## PROMPT
Copy each of the following records word for word, keeping every line unchanged.

## RECORDS TO PROCESS
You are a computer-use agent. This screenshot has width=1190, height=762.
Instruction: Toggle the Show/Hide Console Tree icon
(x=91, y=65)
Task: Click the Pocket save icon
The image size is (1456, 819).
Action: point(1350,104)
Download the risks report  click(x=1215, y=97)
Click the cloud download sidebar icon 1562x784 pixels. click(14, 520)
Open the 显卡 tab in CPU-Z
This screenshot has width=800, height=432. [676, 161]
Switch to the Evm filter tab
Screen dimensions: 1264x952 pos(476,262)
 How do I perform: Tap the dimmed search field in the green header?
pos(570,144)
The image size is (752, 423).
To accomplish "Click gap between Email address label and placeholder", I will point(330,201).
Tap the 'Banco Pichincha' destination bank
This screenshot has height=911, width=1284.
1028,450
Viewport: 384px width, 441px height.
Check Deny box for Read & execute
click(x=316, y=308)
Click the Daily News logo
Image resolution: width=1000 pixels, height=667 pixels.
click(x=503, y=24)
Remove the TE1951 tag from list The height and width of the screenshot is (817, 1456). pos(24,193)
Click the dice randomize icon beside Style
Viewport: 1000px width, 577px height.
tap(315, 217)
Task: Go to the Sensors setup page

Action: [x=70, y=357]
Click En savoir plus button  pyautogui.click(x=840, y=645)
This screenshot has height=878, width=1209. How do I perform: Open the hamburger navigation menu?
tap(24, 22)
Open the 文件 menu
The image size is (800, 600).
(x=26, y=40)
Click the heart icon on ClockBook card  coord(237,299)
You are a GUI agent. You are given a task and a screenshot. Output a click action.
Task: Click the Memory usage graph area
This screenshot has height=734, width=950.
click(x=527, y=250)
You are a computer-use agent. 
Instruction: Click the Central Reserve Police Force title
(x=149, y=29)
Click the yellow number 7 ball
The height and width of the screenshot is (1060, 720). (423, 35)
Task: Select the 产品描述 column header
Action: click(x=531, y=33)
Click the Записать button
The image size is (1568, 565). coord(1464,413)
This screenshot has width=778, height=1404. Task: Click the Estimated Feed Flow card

## WRITTEN RESPONSE
You are a computer-use agent. This screenshot has width=1190, height=762.
Instruction: Toggle the Show/Hide Console Tree icon
(x=91, y=65)
Task: Click the Pocket save icon
The image size is (1456, 819).
Action: point(1350,104)
Download the risks report  click(x=1215, y=97)
Click the cloud download sidebar icon 1562x784 pixels. click(14, 520)
Open the 显卡 tab in CPU-Z
This screenshot has width=800, height=432. [676, 161]
Switch to the Evm filter tab
Screen dimensions: 1264x952 pos(476,262)
 How do I perform: Tap the dimmed search field in the green header?
pos(570,144)
The image size is (752, 423).
To accomplish "Click gap between Email address label and placeholder", I will point(330,201).
Tap the 'Banco Pichincha' destination bank
This screenshot has height=911, width=1284.
1028,450
Viewport: 384px width, 441px height.
Check Deny box for Read & execute
click(x=316, y=308)
Click the Daily News logo
Image resolution: width=1000 pixels, height=667 pixels.
click(x=503, y=24)
Remove the TE1951 tag from list The height and width of the screenshot is (817, 1456). pos(24,193)
Click the dice randomize icon beside Style
Viewport: 1000px width, 577px height.
tap(315, 217)
Task: Go to the Sensors setup page

Action: [x=70, y=357]
Click En savoir plus button  pyautogui.click(x=840, y=645)
This screenshot has height=878, width=1209. How do I perform: Open the hamburger navigation menu?
tap(24, 22)
Open the 文件 menu
The image size is (800, 600).
(x=26, y=40)
Click the heart icon on ClockBook card  coord(237,299)
You are a GUI agent. You are given a task and a screenshot. Output a click action.
Task: Click the Memory usage graph area
This screenshot has height=734, width=950.
click(x=527, y=250)
You are a computer-use agent. 
Instruction: Click the Central Reserve Police Force title
(x=149, y=29)
Click the yellow number 7 ball
The height and width of the screenshot is (1060, 720). (423, 35)
Task: Select the 产品描述 column header
Action: click(x=531, y=33)
Click the Записать button
The image size is (1568, 565). coord(1464,413)
This screenshot has width=778, height=1404. Task: Click the Estimated Feed Flow card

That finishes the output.